The treatment of the Chinese who have had the misfortune to come to this country has been very bad indeed, and culminated in a perfectly logical way. Other people, notably other aliens, have objected to their presence, and set themselves to work to make the lives of these “moon-eyed lepers” as unbearable as possible. The poor wretches have been disgracefully, abominably, and cruelly maltreated, harried from place to place, cursed, beaten, and stoned; but it was reserved for certain residents of the Territory of Wyoming to cap the climax of cowardly and brutal dealing by such deeds of darkness as ought to make our people shrink with horror from their very recital.

A number of these unfortunates ran the long gauntlet of suffering from the Pacific coast to this inland Territory, to work in the coal mines. The white people, the Caucasians, similarly employed, requested them to join in a strike, which they were disinclined to do. Then these same white men took Winchester rifles and shot them down in cold blood! I could not and would not here narrate the ghastly details of this dreadful massacre, but they can readily be imagined. Those, indeed, who were killed at once had the easier fate; for the wounded died lingering deaths in the surrounding desert. It will be remembered that these murderers are not Geronimo, Natchez, and their followers, at whose atrocities the country stands aghast; but they are far worse. The Indians are seeking revenge for some fancied, but many real and grievous wrongs; these others are carrying to its legitimate conclusion the favorite Western theory that “the Chinese must go.” They seem to have earned the good will of their neighbors, for it cannot be ascertained that, up to the present time, any one of them has received punishment, nor even a meed of disapprobation. Upon our diplomatic, business, and missionary relations with China, as just outlined, these doings will have a fatal effect.

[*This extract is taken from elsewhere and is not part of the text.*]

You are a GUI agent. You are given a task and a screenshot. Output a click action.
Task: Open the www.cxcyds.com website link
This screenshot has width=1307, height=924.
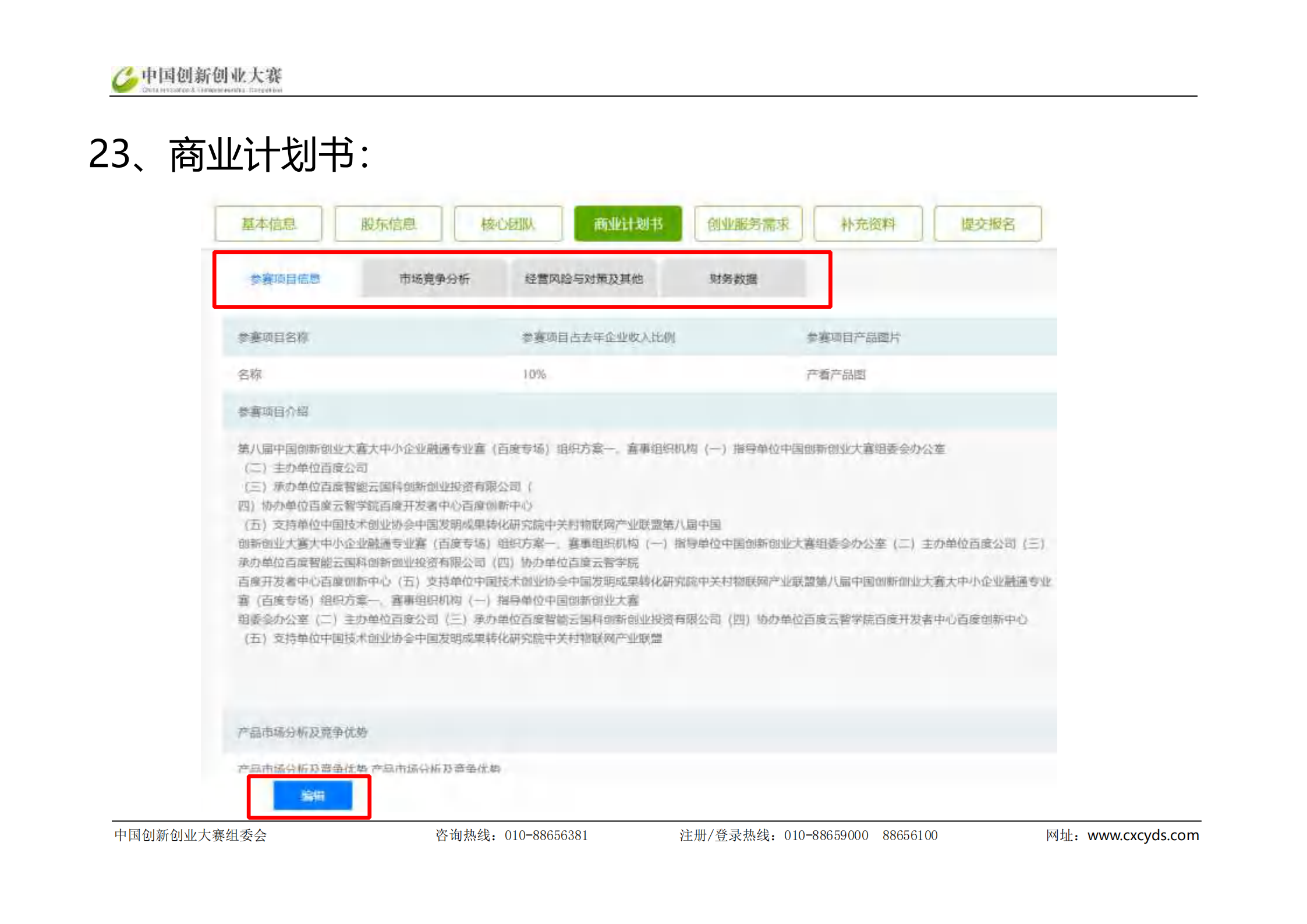(1142, 836)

There are those who call this a Christian nation; and they will admit that, if it be such, it is liable to the retributive justice, the certain punishment, prepared for countries as well as individuals who sin against knowledge. Furthermore, let a word of warning and prediction, from one who knows the Chinese well, be here recorded. Their memories are long, and time is fleeting. Some day they will collect their bill, — and it will be made up with compound interest.